XGBoost’s value in the ensemble comes from:

  1. Different implementation: Even with similar hyperparameters, numerical differences in gradient computation, histogram construction, and split finding lead to slightly different trees
  2. Regularization flexibility: L1 + L2 regularization creates sparser leaf values than pure L2
  3. Proven robustness: Extensive deployment history across forecasting, ranking, and classification domains

Role in v10.1 (Current)

In the current architecture, XGBoost is the only gradient boosting component. It receives the full 154-feature input (90 tabular + 64 LSTM embeddings) and is trained with residual-from-baseline targeting — predicting the deviation from the weekly median price rather than raw EUR/MWh. See Ensemble Strategy for the full architecture.

Legacy: Three-Model Equal-Weight Ensemble (v4.3)

Prior to v10.0, the EPF ensemble combined all three models with equal weights:

ensemble_prediction = (histgbm + lightgbm + xgboost) / 3

Equal weighting was chosen for simplicity and robustness.
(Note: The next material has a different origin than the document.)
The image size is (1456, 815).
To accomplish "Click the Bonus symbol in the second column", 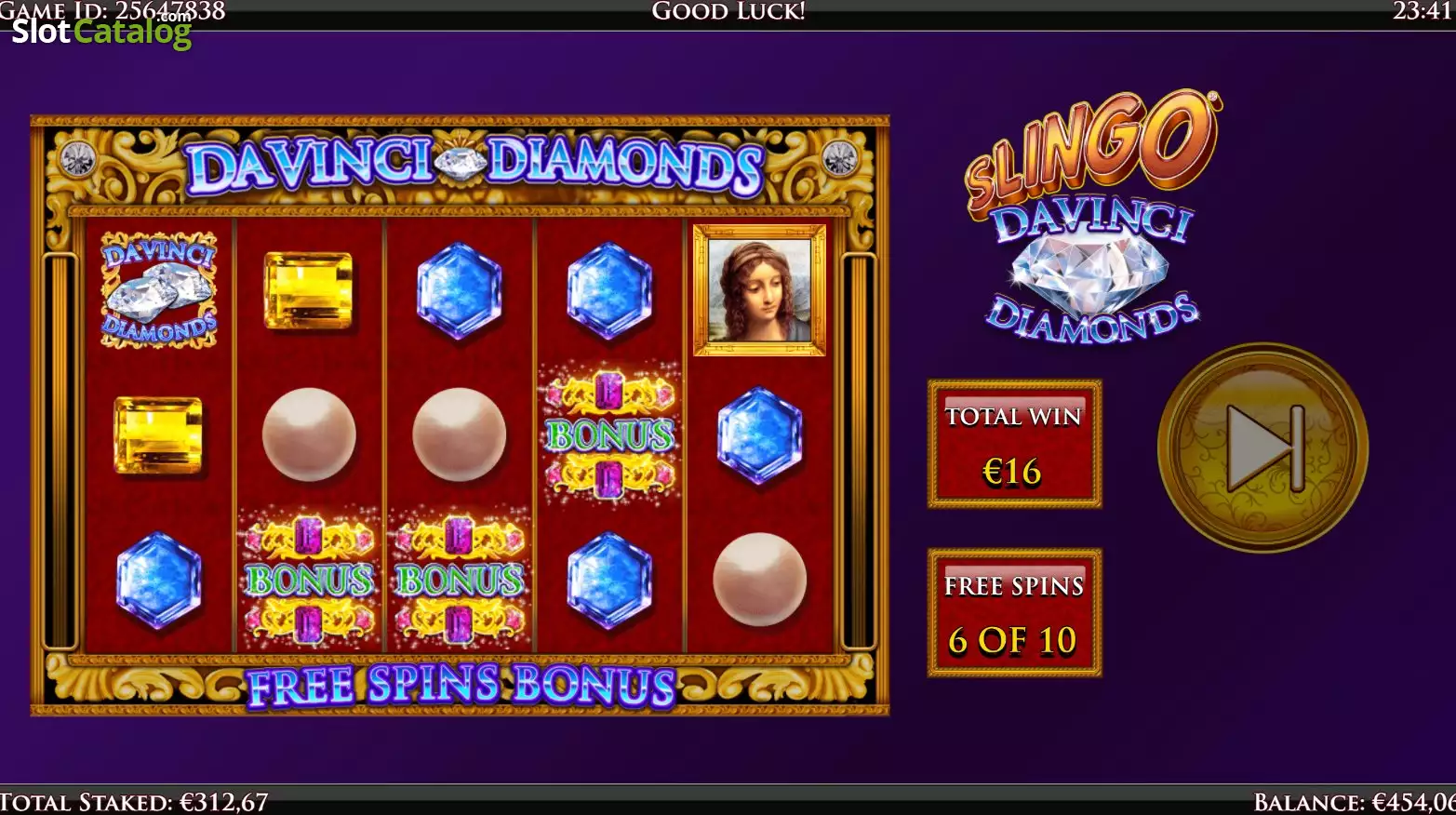I will 309,580.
Learned weights (e.g., optimized per horizon) risk overfitting on small calibration sets and introduce additional hyperparameters.
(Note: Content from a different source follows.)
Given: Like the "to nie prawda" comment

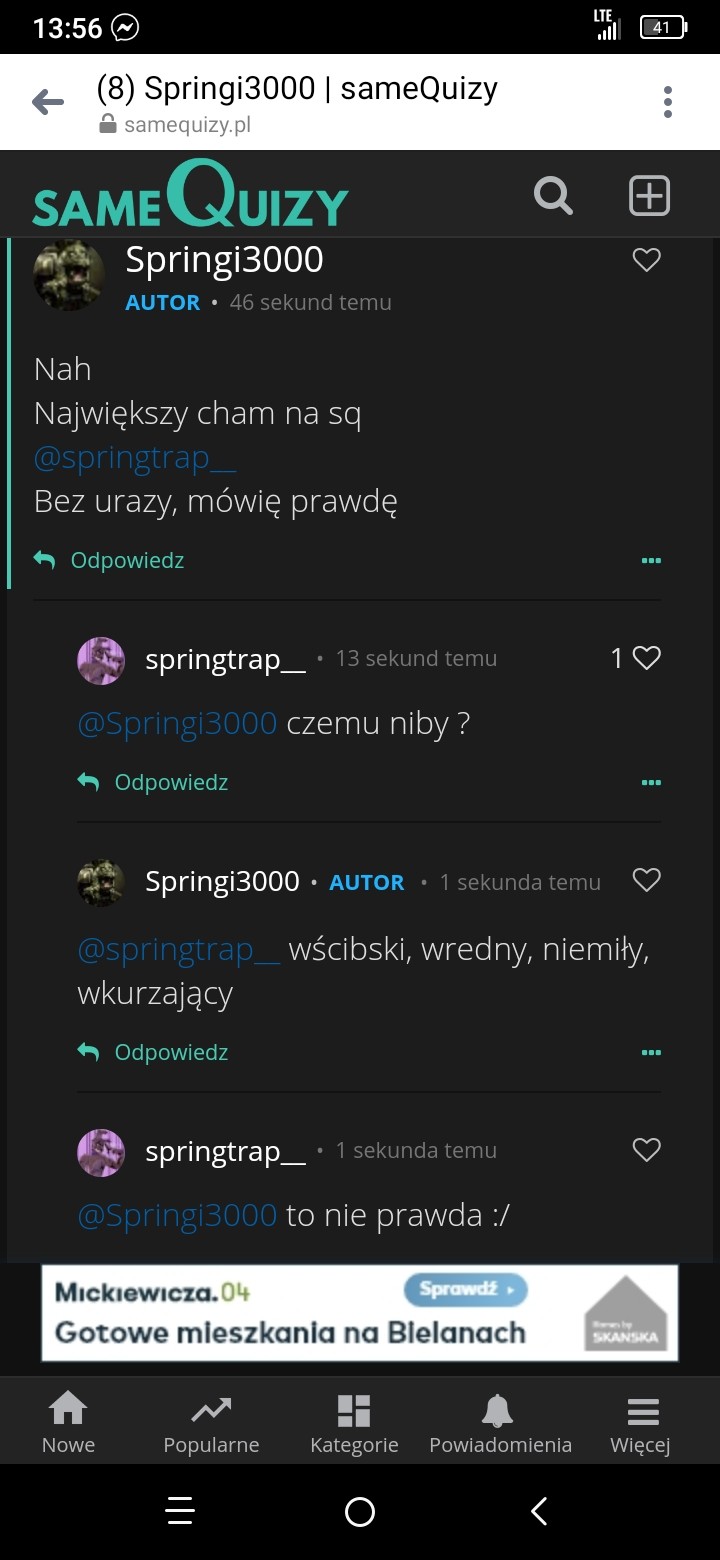Looking at the screenshot, I should [x=647, y=1150].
The ensemble consistently outperformed individual models because:

  • Individual model errors are partially uncorrelated
  • Averaging reduces variance without increasing bias
  • No single model dominated across all hours, horizons, and market conditions

This architecture was replaced by the LSTM-XGBoost hybrid in v10.0. See HistGBM and LightGBM for the other legacy ensemble members.

Feature Importance

XGBoost supports multiple importance methods:

  • Gain: Total improvement in loss from each feature’s splits
  • Weight: Number of times each feature appears in splits
  • Cover: Number of samples affected by each feature’s splits
  • SHAP values: Game-theoretic feature attribution (most accurate)

Training Process

Identical to the other ensemble members:

  1. Receive training data for a specific horizon group
  2. 5-fold TimeSeriesSplit cross-validation
  3. Train with quantile loss objective (q=0.55)
  4. Record per-fold metrics
  5. Collect out-of-fold residuals for conformal calibration
  6. Save model + metadata as joblib artifact